E, sendo-lhe perguntado se “tem
algum significado para si ser a primeira mulher negra a chegar ao Governo”,
responde que o convite lhe fora endereçado não por ser mulher ou por ser negra,
mas pelo seu passado e pela sua experiência profissional. Todavia, considera:
“Mas
não posso excluir que, do ponto de vista simbólico, num país como Portugal,
onde existe uma população negra que provavelmente tem relativamente a ela
própria uma ideia de exclusão ou de dificuldade de ascensão na pirâmide social,
isso possa efetivamente ter tido significado positivo para a comunidade. E se
isso tiver significado para a comunidade que o mundo não lhe está fechado, que
todos podem fazer o seu percurso, as suas carreiras, irem tão longe quanto
quiserem desde que trabalhem para isso, então acho que foi importante.”.
***
Parece-me que um fator a pesar na escolha de Francisca Van Dunem para a
pasta da Justiça terá sido o seu distanciamento crítico em relação à reforma da
Justiça, nomeadamente no âmbito do mapa judiciário e do aviso premonitório
sobre o CIS, a que se aliou uma certa liberalidade inclusiva professada, pelo
menos “ad hoc”, por António Costa. Mas
é de interesse refletir-se se os portugueses são ou não racistas.

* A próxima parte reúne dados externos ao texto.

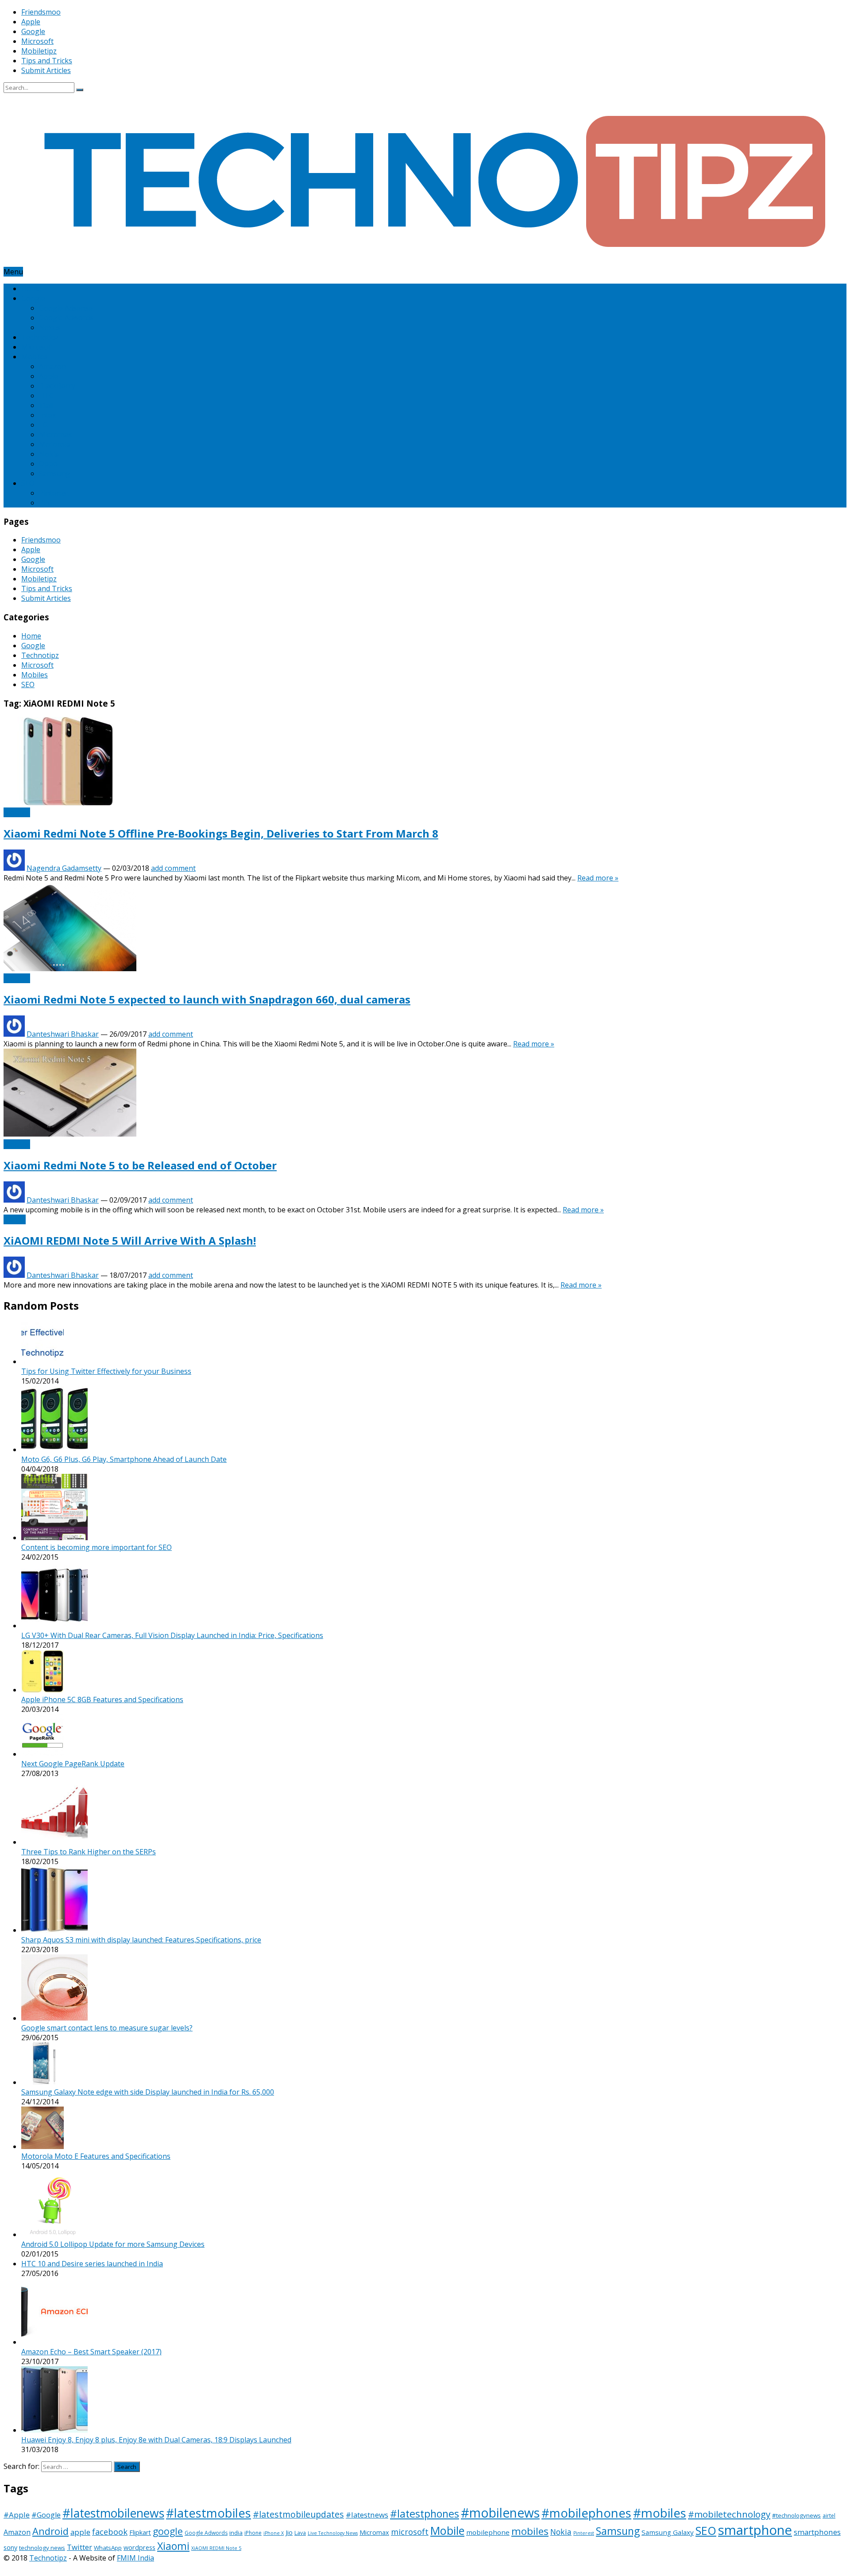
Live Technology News (333, 2533)
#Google (46, 2515)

Um estudo de opinião efetuado pela Eurosondagem SA
para o Expresso e SIC, de 7 a 13 de abril de 2016, cujos
resultados foram publicados no Expresso
de 16 de abril, dá-nos o panorama da posição dos portugueses sobre a matéria. Os resultados corroboram a ideia feita de que em
Portugal é política e socialmente incorreto assumir publicamente comportamentos
baseados na cor da pele. Assim é que 72,9% dos inquiridos responderam que não
são racistas e 11% não sabem se o são ou não respondem. Porém, 16,4% declararam
de forma brutal e surpreendente (não sei se o diriam num fórum ou num
debate público): “Sim, sou racista”.
Cerca de 60% dos inquiridos aceitariam que o filho ou a filha namorasse com
alguém negro, enquanto 26,1% não aceitariam apoiar tal hipótese e os restantes
14,4% não sabem ou não querem responder sobre o que fariam numa situação
dessas.
Sendo certo que a grande maioria dos portugueses não assume ser racista,
uma grande percentagem (43,7%) considera que o racismo existe em Portugal, mas
está nos “outros”.
***
Se atendermos ao discurso oficial do país de há pelo menos uma centúria de
anos, verificaremos que Portugal descola facilmente da imagem de país onde o
racismo exista. O tema nunca ou quase nunca está presente no discurso
institucional. Ao invés, até se quis fazer crer que éramos um país multirracial
e pluricontinental onde todos eram iguais perante a lei. E o colonialismo
português sempre se quis distinguir dos demais afirmando-se humanista e
civilizacional. Salazar chegou a responder à ONU que Portugal não tinha
colónias: os territórios ultramarinos tinham adquirido a sua independência juntamente
com a mãe-pátria.
O Ministério das Colónias publicava, em 1944, a obra Os Pretos em Portugal, do padre António Brásio, em cuja introdução
se lê:
“Apesar de enfermar de determinados vícios gerais ao
sistema, segundo o conceito e prática unanimemente aceites no tempo, a
escravatura para os portugueses revestiu sempre um caráter de humanitarismo que
se não encontra em qualquer outra parte do Globo. Ainda hoje, decorridos quatro
séculos de civilização e de cristianismo, o aglomerado supercivilizado
norte-americano, a pátria celebrada de todas as liberdades, o arauto
altissonante de proclamação dos direitos da consciência humana ultrajada, ainda
hoje ficava muito aquém do humanismo cristão com que os portugueses trataram o
preto.”.
Pelo menos, segundo os critérios de hoje, apor à escravatura um rótulo de
humanitarismo é uma aberração. Aliás, se a escravatura era humanitarista, é de
questionar o motivo por que Portugal quis dar cartas na sua abolição. Por este
andar iríamos justificar a reintrodução da pena de morte pelo seu caráter
humanitário!
E, se em Portugal não se assistiu à segregação racial do tipo norte-americano,
a verdade é que muita gente sentiu que era menos do que os outros em razão da
cor da pele. Pergunte-se quantos negros integravam os governos e os escalões de
topo de administração das colónias, mais tarde crismadas de províncias
ultramarinas. E hoje, em 42 anos de democracia, a população negra em Portugal
não para de crescer, mas os negros praticamente não ocupam lugares de destaque
ou de decisão. Quantos negros se sentaram ou sentam no hemiciclo da Assembleia
da República? O deputado do CDS Hélder Amaral, a este respeito, questiona:
“Não é estranho que o tal país mais simpático, mais
disponível para se cruzar com outras culturas e outras realidades, não tenha na
sua sociedade visível, seja na televisão, seja na política, seja no meio
universitário, a presença de algumas dessas pessoas?”.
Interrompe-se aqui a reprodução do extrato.